-------- Provided information
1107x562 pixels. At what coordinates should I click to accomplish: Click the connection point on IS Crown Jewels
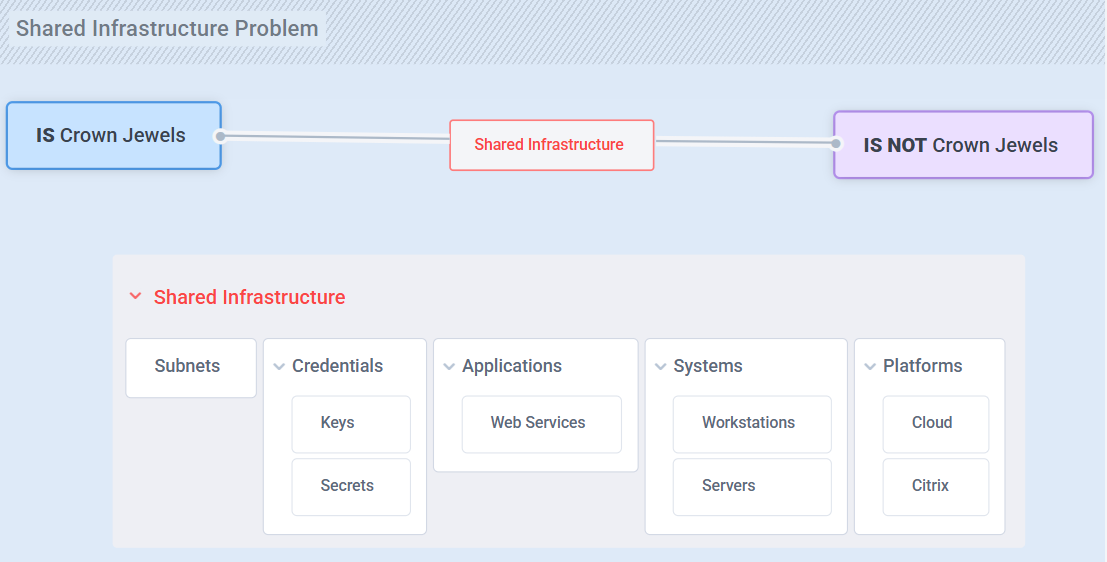pyautogui.click(x=220, y=136)
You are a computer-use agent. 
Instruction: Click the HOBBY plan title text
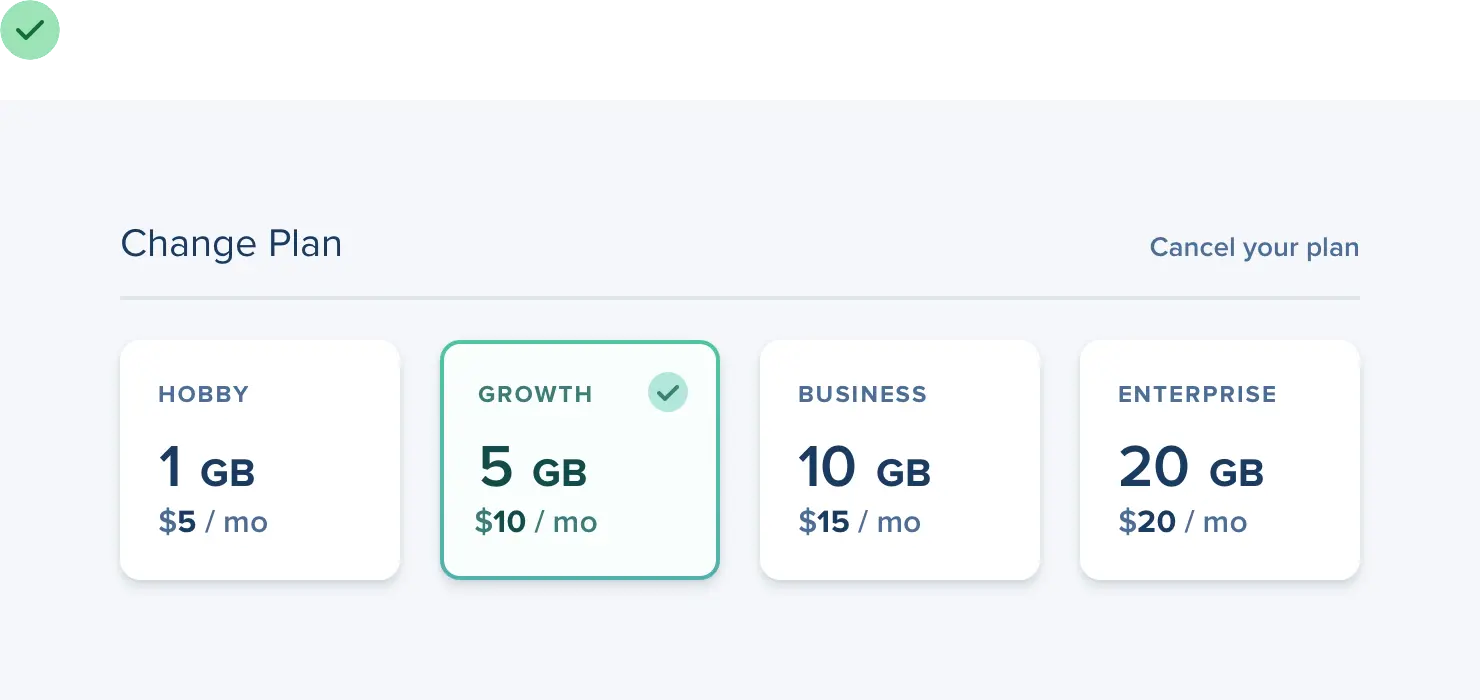204,394
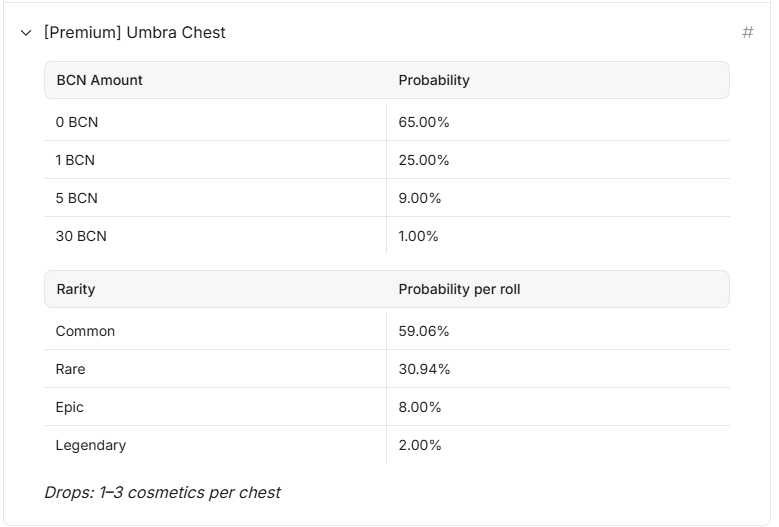Screen dimensions: 779x527
Task: Select the Rare rarity 30.94% value
Action: [x=424, y=369]
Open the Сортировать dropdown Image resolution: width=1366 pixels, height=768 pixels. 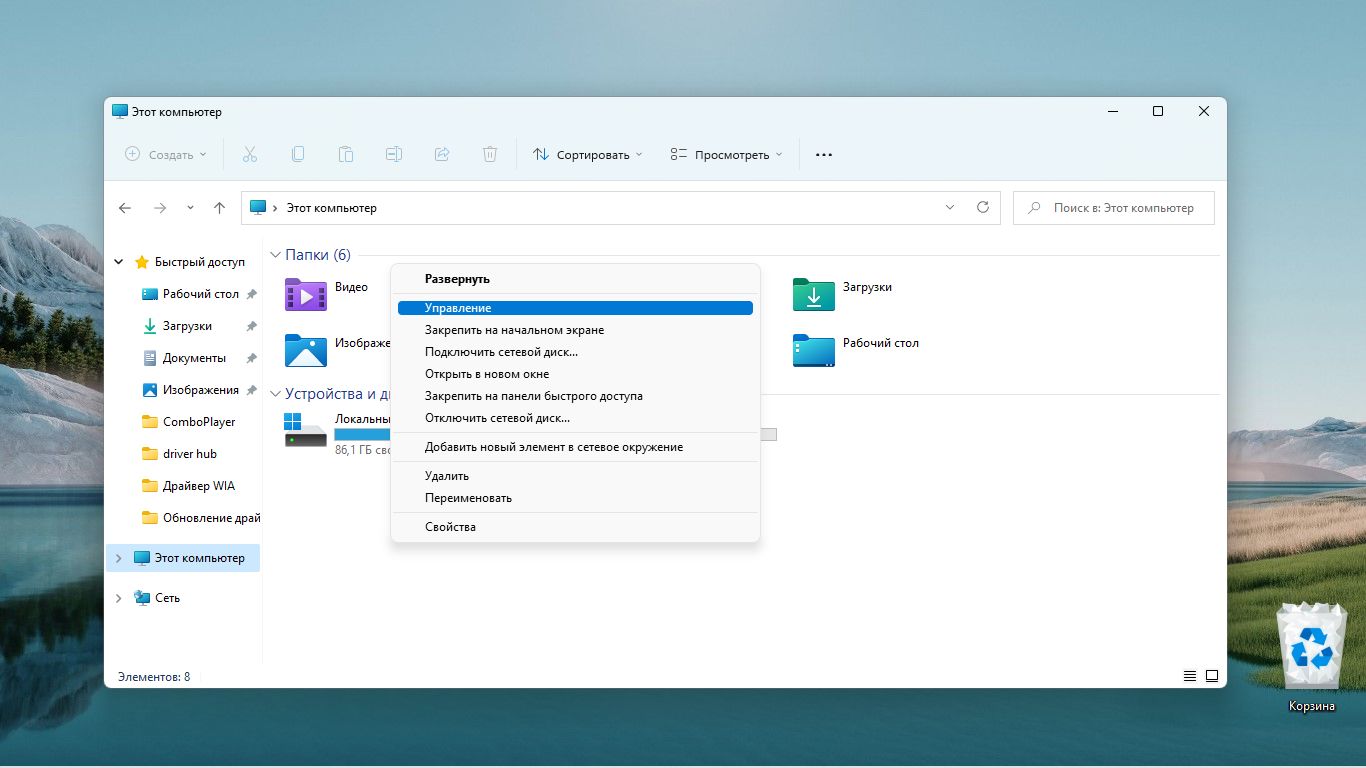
----------------
### Brief
With the images left out, set down each record exactly as it appears.

### Response area
1107x562 pixels. At what coordinates should I click to accomplish: Click the connection point on IS Crown Jewels
pyautogui.click(x=220, y=136)
You are a computer-use agent. 
Instruction: Click the HOBBY plan title text
204,394
Screen dimensions: 779x527
Task: Select the Rare rarity 30.94% value
Action: [x=424, y=369]
Open the Сортировать dropdown Image resolution: width=1366 pixels, height=768 pixels. 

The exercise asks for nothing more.